The resulting 11 songs wound up being a tribute to a broad range of female singer-songwriters affiliated with the Americana category of music. Parton gets her due on a reading of “Don’t Let It Trouble Your Mind” that chugs along a loping cadence goosed along by fiddle and Chocolate Drops bandmate Hubby Jenkins’ bones playing as Giddens’ uses her quavering vibrato to defiantly declare, “Maybe you feel obligated/And out of sympathy for me you stay/But I’d rather live alone/Than live with someone who doesn’t love me.” Elsewhere, Giddens takes Sister Rosetta Tharpe’s “Up Above My Head” down to the crossroads of gospel and Sun Records twang while the traditional “Black Is the Color,” which has been covered by the likes of Joan Baez and Nina Simone, is given a contemporary spin thanks to the addition of Jonathan Batiste’s melodica and beatbox contributions by former Chocolate Drop Adam Matta. Interestingly enough, it was another Tharp, renowned choreographer Twyla, who helped set the die for the theme of this record.

“[Twyla] was choreographing some Chocolate Drops songs and we were going to be playing them live with her dancers. So I met with her about this project that happened when was trying out how to reconfigure the band, figure out what I was doing and what was going on with life,” Giddens explained with a laugh. “Twyla picked ‘Ruby, Are You Mad At Your Man?’ as one of the songs to cover, which is a Cousin Emmy song and what she wanted to know was who Ruby was. And I’ll never forget how she asked that in a very direct way. I had been dancing around this idea of women in Americana music and Ruby just kind of became that catalyst of asking who this woman was. Or who Cousin Emmy is? Or Dolly Parton or Geeshie Wiley? Who are all these women that are incredibly important in this music? That lay dormant in my mind until T-Bone came knocking and then it was all about finding Ruby.”

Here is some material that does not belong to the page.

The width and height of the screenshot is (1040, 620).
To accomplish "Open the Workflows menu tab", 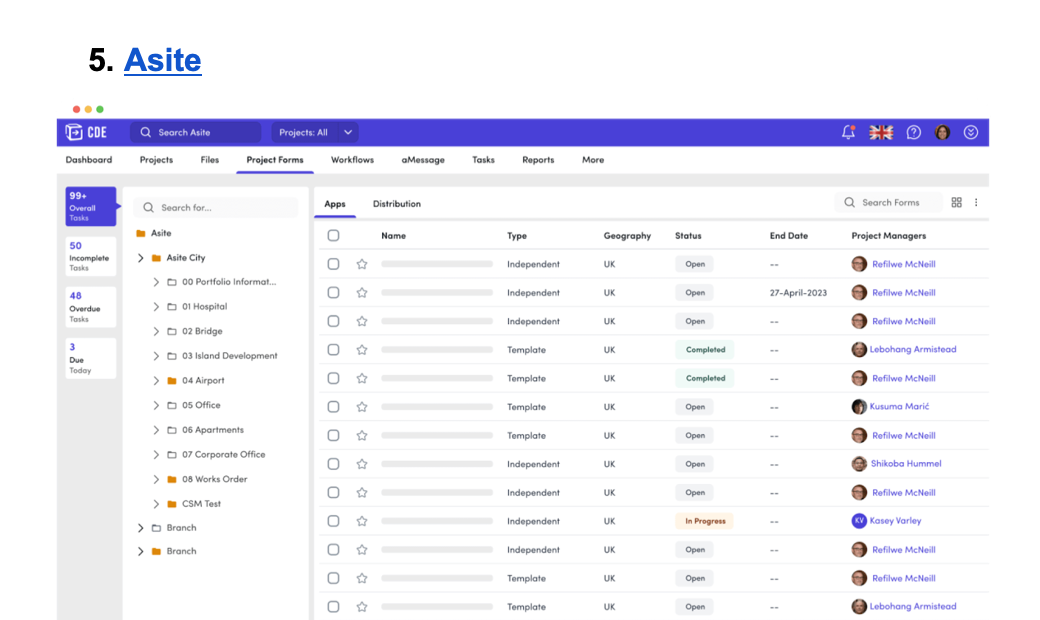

CheckItOut_122614During the time Burnett and Giddens were working on her debut, the producer convinced the contra dancing southerner to work on his New Basement Tapes project, where she’d join Jim James, Elvis Costello, Marcus Mumford and Taylor Goldsmith of Dawes in recording previously unreleased lyrics written by Bob Dylan while he was recording what became The Basement Tapes with The Band. It proved to have its challenges given the fact that five band leaders would figure out how these songs would sound, who was playing what instrument on what song. But it was an experience Giddens was glad to have experienced.

“It was pretty amazing, but it was also very difficult for me. I had to push through a lot of things for myself personally, but that’s where the best art comes, when you’re striving to overcome something,” she said. “I think it’s one of the best things that I’ve ever done in terms of the output and what I learned and gained. I think I will be processing that for years to come.”

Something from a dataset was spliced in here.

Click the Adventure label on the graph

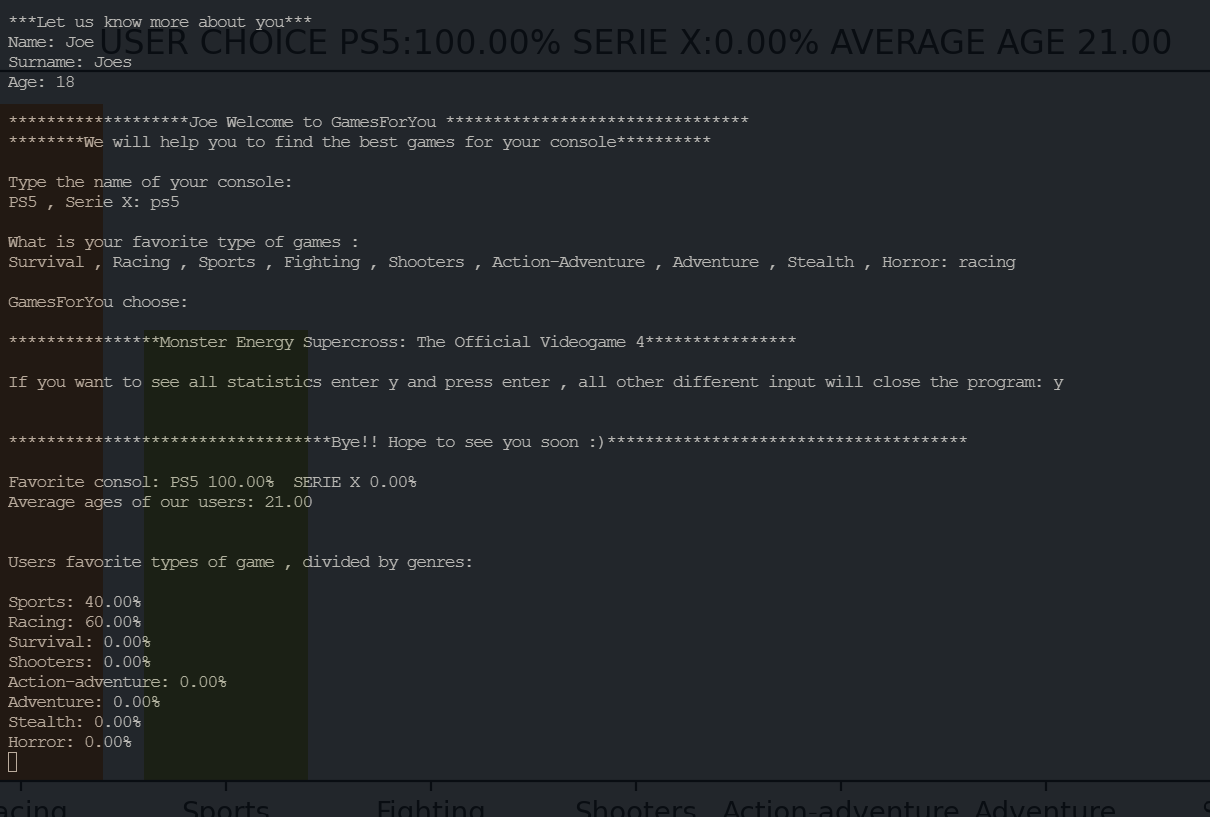tap(1045, 808)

One thing that’s clear with Giddens is her dislike of labels, particularly when it comes to Tomorrow Is My Turn. The jovial musicologist shows her semi-serious exasperation when she mentions her disagreement with people that who claim they hear a broad range of music throughout her new record.

“I love it when people say there are so many different genres on my record but actually, not really with this specific era of American music,” she said. “That’s also the point of the record which is to say that all of this came out of the same well. You had Jimmie Rodgers doing blues and blues artists doing country hollers. It’s all part of the same origin, so let’s try and remember that. This all actually belongs together. If I put electronica or rap on my album, that would be different. To me, all this music is cheek-by-jowl next to each other.”